_Work to complete_.
Reproduce every line of the material between the lines holding "Open Подробнее for" and "[x=669, y=448]", inclusive, and shift each coordinate in the answers by -117. Leave the pictures out.

_Material provided_.
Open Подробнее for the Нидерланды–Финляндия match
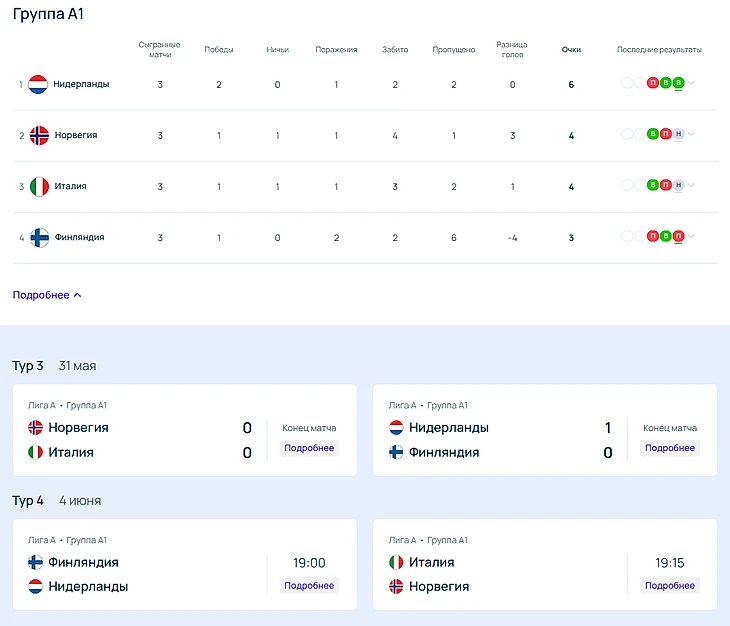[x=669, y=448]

* * *

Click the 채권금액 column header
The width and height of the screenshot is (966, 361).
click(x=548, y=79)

* * *

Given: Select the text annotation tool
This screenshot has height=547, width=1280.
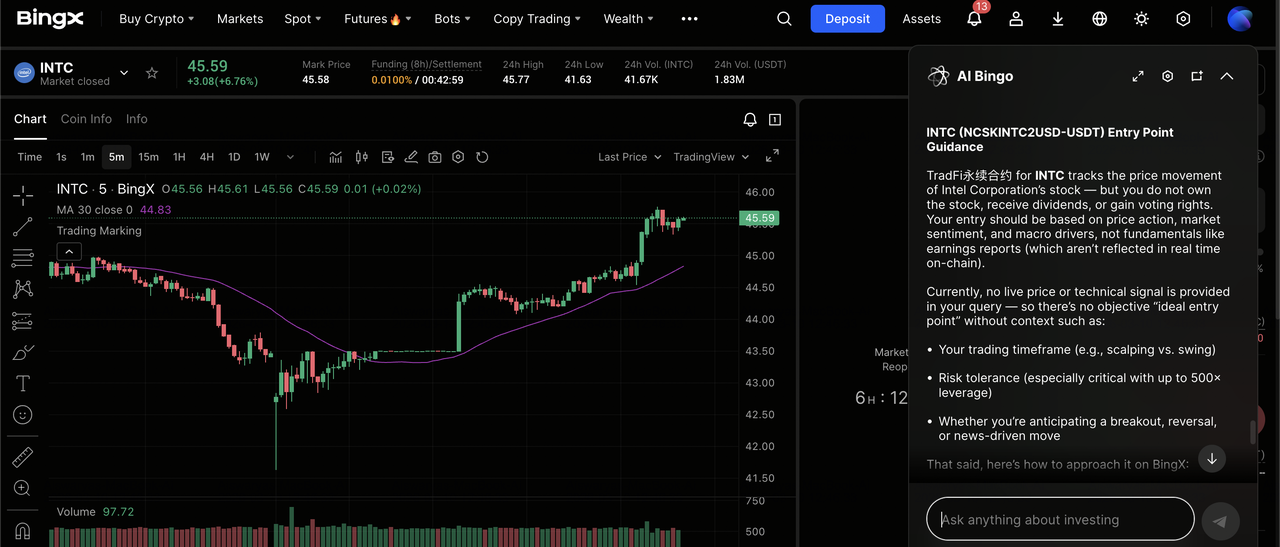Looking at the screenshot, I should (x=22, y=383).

_Completed task_.
Open Подробнее for the Нидерланды–Финляндия match
[x=552, y=331]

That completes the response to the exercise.